__Work required__. Beginning with the line that has "Web-série : sur" and ending with the line that has "Connect (249, 2570)", retype the entries below exactly, except for the pictures.

__Stored items__.
§ §

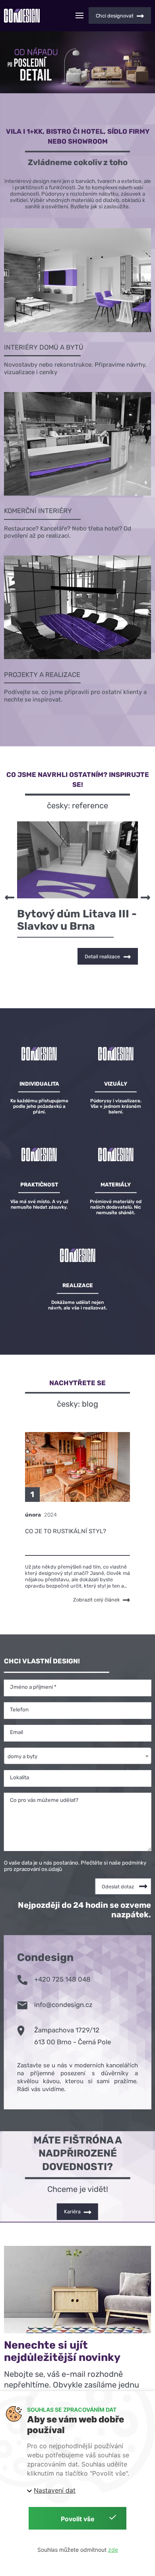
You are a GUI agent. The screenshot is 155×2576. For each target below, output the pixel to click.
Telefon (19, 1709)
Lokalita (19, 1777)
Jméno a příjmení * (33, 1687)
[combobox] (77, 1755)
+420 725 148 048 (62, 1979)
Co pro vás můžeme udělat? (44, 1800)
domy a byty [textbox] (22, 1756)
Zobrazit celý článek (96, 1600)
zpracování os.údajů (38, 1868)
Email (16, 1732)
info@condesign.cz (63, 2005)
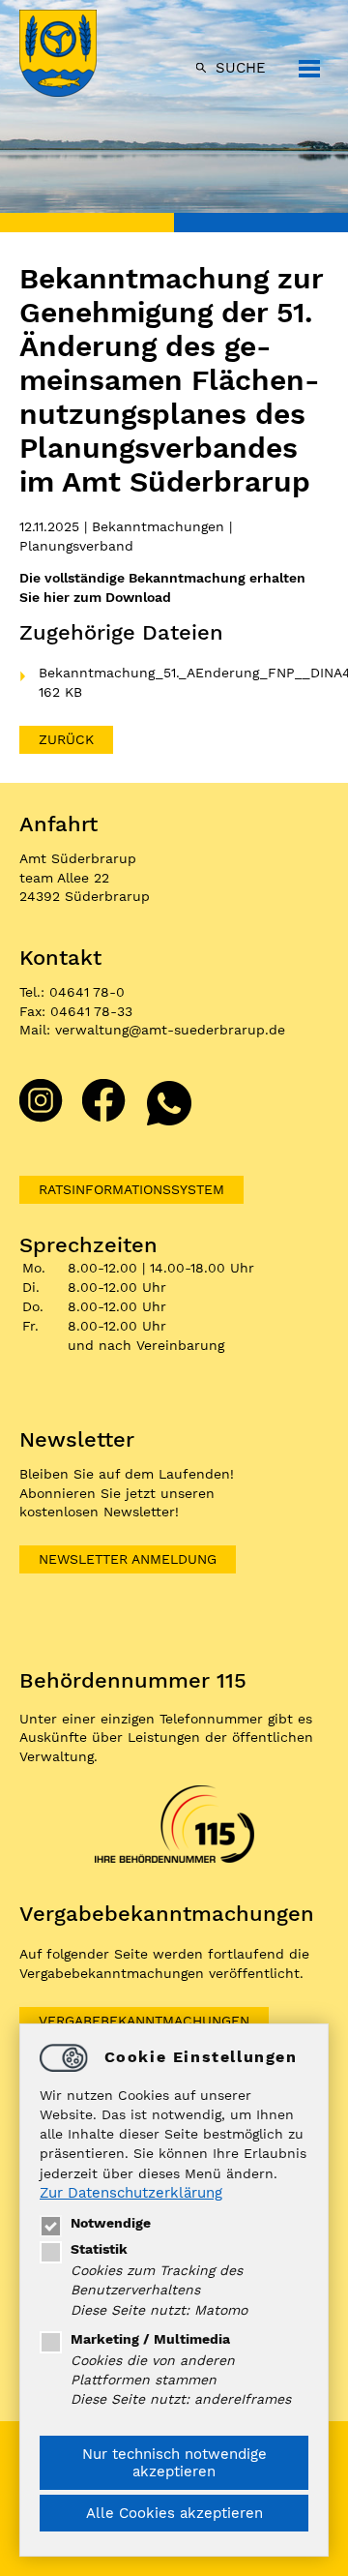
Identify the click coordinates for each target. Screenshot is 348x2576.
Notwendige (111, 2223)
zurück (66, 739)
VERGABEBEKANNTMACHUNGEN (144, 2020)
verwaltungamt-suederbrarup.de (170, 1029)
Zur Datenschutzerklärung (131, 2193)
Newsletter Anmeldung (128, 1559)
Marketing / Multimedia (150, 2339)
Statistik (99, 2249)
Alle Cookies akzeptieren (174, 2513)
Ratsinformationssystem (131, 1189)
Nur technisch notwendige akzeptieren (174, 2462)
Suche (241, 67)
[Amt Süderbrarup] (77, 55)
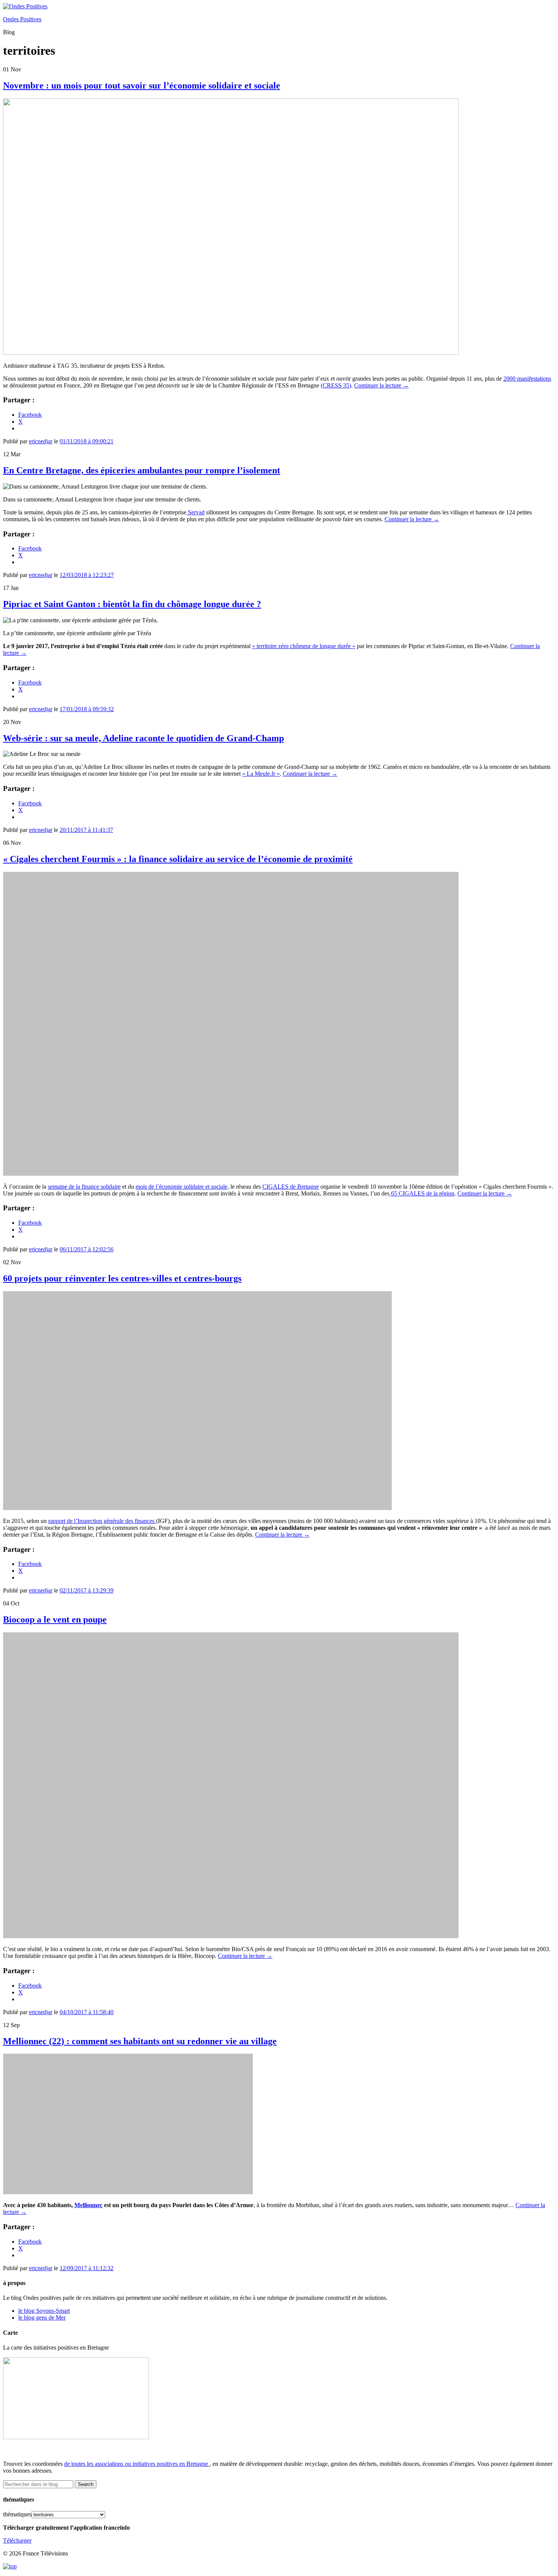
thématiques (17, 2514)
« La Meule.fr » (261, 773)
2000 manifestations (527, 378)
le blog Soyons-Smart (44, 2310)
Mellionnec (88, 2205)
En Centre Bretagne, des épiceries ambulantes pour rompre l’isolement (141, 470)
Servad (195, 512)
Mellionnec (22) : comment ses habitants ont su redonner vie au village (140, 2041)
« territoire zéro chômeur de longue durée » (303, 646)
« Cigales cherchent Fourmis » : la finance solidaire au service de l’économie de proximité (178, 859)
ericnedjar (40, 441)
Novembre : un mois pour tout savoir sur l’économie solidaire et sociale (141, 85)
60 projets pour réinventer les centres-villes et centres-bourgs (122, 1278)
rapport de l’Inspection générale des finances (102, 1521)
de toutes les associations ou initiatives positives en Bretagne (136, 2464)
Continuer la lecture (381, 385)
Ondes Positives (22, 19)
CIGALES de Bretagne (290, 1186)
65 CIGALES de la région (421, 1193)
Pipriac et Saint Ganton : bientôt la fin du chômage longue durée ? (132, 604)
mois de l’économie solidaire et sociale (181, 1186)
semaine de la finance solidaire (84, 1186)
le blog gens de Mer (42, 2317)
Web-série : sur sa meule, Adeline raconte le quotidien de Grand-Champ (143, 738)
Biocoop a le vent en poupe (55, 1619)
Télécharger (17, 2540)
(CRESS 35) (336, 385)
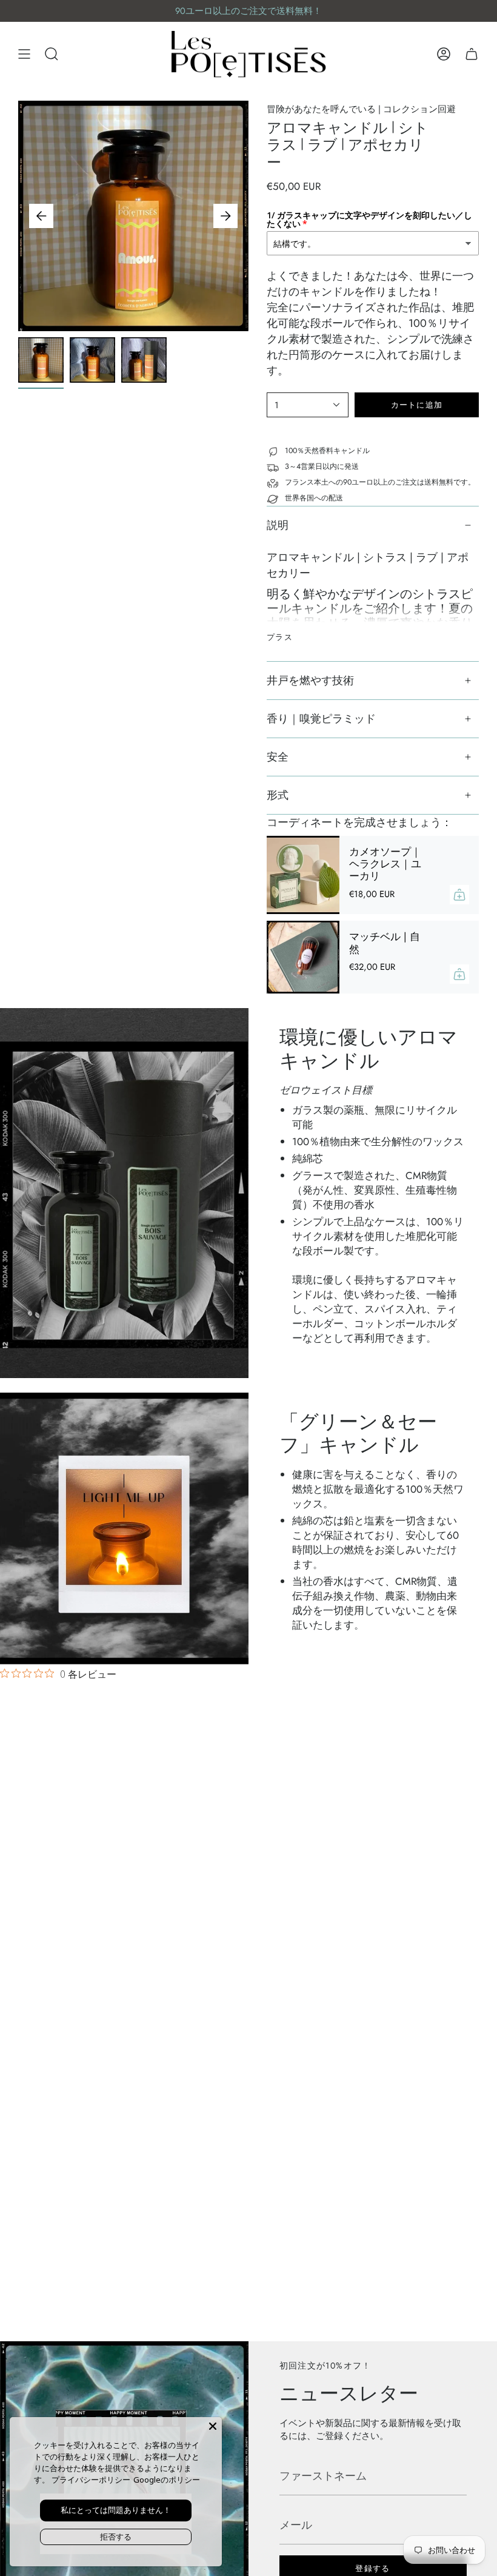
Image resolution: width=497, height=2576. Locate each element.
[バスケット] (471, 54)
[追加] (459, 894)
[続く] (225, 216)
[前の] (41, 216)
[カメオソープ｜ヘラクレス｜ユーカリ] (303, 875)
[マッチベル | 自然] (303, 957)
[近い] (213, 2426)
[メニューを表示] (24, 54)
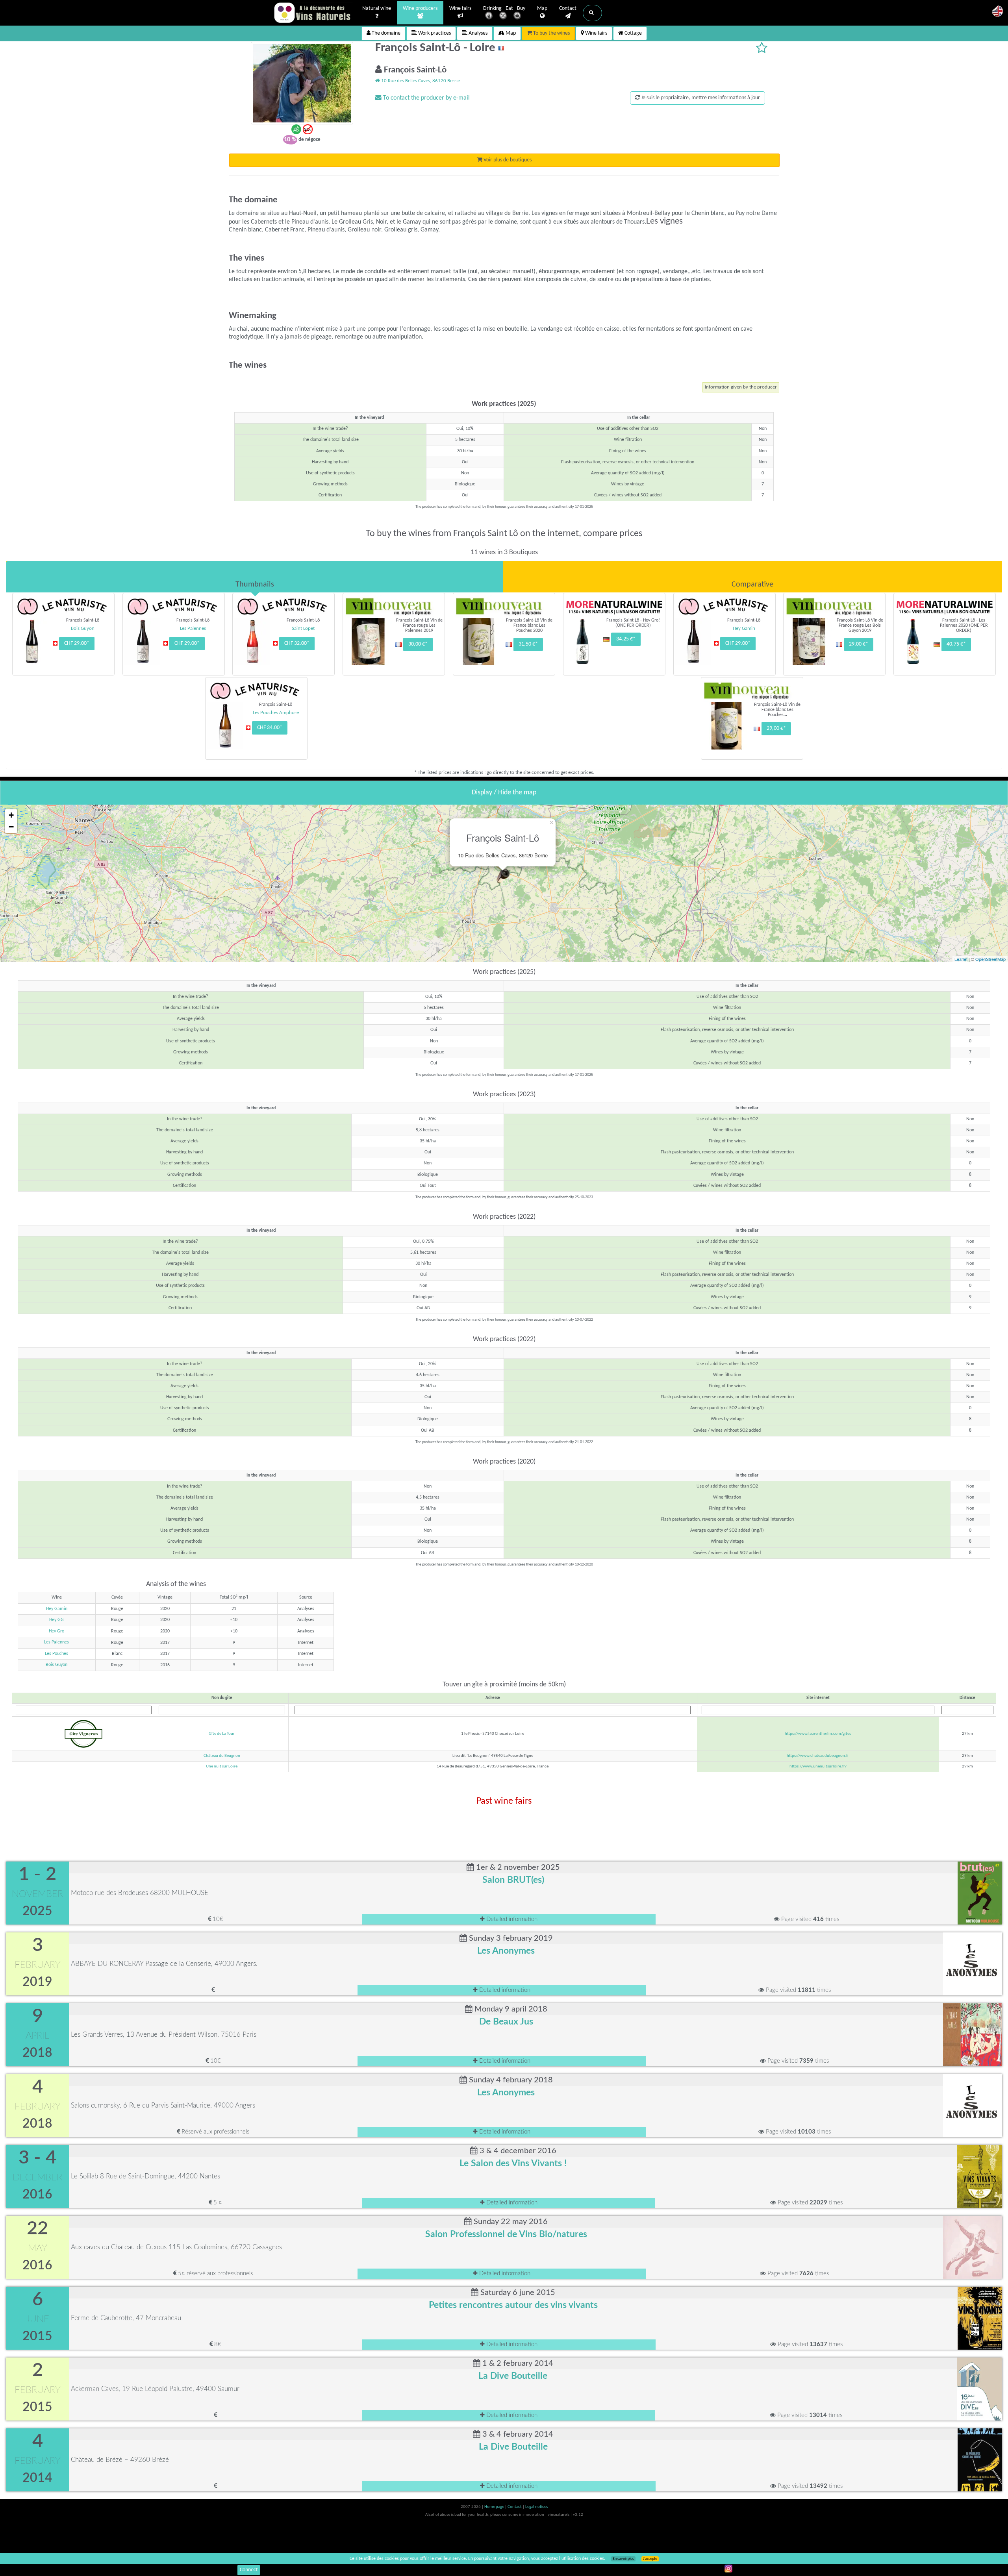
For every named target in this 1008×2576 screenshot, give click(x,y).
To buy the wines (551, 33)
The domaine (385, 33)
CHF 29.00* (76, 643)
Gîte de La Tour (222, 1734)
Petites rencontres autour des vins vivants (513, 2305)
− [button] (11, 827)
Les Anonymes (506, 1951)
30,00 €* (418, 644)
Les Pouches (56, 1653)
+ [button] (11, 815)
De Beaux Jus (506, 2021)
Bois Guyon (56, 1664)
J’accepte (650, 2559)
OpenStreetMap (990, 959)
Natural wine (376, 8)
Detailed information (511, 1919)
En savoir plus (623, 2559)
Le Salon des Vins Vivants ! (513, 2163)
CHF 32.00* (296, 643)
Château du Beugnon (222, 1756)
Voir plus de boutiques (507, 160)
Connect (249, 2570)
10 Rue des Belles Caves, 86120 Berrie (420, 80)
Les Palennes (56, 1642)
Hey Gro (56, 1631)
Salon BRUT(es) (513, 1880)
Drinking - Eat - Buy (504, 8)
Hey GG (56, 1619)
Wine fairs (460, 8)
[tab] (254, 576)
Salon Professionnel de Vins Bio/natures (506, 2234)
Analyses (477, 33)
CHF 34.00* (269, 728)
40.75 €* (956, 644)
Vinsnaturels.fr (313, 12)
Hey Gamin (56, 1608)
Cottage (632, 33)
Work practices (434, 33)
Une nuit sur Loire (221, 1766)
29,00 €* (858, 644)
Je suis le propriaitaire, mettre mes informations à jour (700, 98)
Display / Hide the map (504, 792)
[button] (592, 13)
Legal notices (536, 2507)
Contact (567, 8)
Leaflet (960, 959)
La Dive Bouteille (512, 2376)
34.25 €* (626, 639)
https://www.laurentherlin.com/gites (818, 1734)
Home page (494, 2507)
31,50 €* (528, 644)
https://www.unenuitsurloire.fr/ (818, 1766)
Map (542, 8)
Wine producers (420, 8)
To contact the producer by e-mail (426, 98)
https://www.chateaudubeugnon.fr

§ §

__Result of this exercise__.
Web-série : sur sa meule, Adeline raconte le quotidien de Grand-Champ (143, 738)
Biocoop a le vent en poupe (55, 1619)
Télécharger (17, 2540)
(CRESS 35) (336, 385)
Image resolution: width=497, height=2576. Locate each element.
[バスケット] (471, 54)
[追加] (459, 894)
[続く] (225, 216)
[前の] (41, 216)
[カメオソープ｜ヘラクレス｜ユーカリ] (303, 875)
[マッチベル | 自然] (303, 957)
[近い] (213, 2426)
[メニューを表示] (24, 54)
For every named target in this 1008×2576 screenshot, give click(x,y).
To buy the wines (551, 33)
The domaine (385, 33)
CHF 29.00* (76, 643)
Gîte de La Tour (222, 1734)
Petites rencontres autour des vins vivants (513, 2305)
− [button] (11, 827)
Les Anonymes (506, 1951)
30,00 €* (418, 644)
Les Pouches (56, 1653)
+ [button] (11, 815)
De Beaux Jus (506, 2021)
Bois Guyon (56, 1664)
J’accepte (650, 2559)
OpenStreetMap (990, 959)
Natural wine (376, 8)
Detailed information (511, 1919)
En savoir plus (623, 2559)
Le Salon des Vins Vivants ! (513, 2163)
CHF 32.00* (296, 643)
Château du Beugnon (222, 1756)
Voir plus de boutiques (507, 160)
Connect (249, 2570)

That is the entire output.